A partial list of his books with other links is here.
After a series of books on the history of ideas he moved on to a series of works on education and intellectual life at large, starting with Teacher in America, first published in 1944. This is based on a nationwide tour to speak with teachers at all levels from preschool to the universities, taking the temperature of the education system from top to bottom. The result is a remarkable picture of the strengths and the major deficiencies in the education system, ranging from the notion that learning has to be fun, various misguided fads promoted in Teacher Training Schools and the soul-destroying drudgery of the PhD ordeal.
In the Preface to the 1983 reprint of the book Barzun recorded his horror at the changes that occurred since the first edition.
To those who follow the news about education, the present state of American schools and colleges must seem vastly different from that described in this book. Thirty-five years have passed, true; but the normal drift of things will not account for the great chasm. The once proud and efficient public-school system of the United States, especially its unique free high school for all-has turned into a wasteland where violence and vice share the time with ignorance and idleness, besides serving as battleground for vested interests, social, political, and economic.

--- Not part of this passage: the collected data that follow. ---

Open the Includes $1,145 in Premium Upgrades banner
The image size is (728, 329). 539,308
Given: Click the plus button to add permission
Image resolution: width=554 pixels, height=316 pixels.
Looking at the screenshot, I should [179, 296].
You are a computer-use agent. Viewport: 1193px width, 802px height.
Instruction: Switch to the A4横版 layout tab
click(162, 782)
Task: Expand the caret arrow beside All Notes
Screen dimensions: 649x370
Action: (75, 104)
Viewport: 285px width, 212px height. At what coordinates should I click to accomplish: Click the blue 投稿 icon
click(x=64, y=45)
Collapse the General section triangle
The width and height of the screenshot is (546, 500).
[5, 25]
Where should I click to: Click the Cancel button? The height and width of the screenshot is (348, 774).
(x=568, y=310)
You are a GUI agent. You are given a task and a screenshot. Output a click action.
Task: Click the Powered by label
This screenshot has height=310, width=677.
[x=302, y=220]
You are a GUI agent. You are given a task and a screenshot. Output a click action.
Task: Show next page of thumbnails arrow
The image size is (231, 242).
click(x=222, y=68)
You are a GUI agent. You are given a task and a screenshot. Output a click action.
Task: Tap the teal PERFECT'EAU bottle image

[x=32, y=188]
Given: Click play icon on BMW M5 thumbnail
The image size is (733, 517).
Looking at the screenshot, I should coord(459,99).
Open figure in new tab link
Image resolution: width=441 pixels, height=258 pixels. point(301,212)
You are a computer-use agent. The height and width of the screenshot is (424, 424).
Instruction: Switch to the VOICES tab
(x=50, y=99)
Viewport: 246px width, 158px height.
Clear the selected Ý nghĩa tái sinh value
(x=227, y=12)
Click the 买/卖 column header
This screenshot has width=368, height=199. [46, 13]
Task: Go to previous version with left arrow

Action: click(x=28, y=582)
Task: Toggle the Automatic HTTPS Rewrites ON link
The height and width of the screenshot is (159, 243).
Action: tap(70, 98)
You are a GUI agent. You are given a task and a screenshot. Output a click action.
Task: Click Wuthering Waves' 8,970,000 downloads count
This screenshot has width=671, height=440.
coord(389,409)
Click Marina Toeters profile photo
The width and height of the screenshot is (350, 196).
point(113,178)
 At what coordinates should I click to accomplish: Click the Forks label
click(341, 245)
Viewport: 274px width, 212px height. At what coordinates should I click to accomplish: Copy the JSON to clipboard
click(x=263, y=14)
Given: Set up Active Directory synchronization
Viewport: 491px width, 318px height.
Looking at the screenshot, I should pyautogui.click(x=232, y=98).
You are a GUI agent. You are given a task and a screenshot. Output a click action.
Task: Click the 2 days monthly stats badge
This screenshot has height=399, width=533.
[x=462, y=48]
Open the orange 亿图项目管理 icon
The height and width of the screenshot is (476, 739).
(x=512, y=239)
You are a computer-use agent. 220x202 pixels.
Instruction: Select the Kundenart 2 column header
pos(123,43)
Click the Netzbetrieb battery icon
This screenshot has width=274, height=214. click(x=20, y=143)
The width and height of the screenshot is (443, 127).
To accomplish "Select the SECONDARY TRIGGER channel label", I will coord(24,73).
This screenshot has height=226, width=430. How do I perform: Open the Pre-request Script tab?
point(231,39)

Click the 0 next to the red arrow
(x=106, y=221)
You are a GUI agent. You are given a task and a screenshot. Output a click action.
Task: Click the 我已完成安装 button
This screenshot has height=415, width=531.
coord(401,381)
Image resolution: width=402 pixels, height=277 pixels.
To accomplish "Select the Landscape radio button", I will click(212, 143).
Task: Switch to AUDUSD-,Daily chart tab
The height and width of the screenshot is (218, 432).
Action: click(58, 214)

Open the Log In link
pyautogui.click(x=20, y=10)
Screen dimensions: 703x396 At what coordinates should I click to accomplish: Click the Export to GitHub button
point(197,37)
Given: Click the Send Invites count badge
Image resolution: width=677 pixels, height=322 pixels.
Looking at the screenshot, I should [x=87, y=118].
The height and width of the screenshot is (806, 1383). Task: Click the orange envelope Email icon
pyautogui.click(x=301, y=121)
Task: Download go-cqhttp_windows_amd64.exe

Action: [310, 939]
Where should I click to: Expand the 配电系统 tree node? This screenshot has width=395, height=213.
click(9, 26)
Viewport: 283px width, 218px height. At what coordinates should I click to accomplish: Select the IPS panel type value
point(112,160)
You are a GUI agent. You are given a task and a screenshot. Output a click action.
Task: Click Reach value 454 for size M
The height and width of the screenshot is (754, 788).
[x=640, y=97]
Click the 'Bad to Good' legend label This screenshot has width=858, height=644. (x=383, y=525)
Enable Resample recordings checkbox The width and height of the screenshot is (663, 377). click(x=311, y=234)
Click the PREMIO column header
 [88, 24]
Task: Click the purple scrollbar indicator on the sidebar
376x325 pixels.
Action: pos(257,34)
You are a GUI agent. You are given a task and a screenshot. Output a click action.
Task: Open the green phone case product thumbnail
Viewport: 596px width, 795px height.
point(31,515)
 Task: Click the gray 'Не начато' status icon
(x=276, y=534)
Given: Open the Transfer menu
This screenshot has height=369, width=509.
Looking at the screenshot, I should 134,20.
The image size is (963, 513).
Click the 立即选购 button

Colleges and universities have become bureaucracies like business and government. To defend its life against its envious neighbors, City Hall, the state, and Washington, as well as against militant groups and individuals within, the academy obviously needs officials of the bureaucratic type; and their attitude inevitably spreads throughout the campus by contagion.
In The House of Intellect (1959) he explored the influences that distract people from clear, direct and critical thinking. He pointed out that intellectuals themselves have been the major agents in the erosion of the life of the mind along with the influence of distorted views of Science, and the unhelpful contribution of Business inspired by misplaced Philanthropy.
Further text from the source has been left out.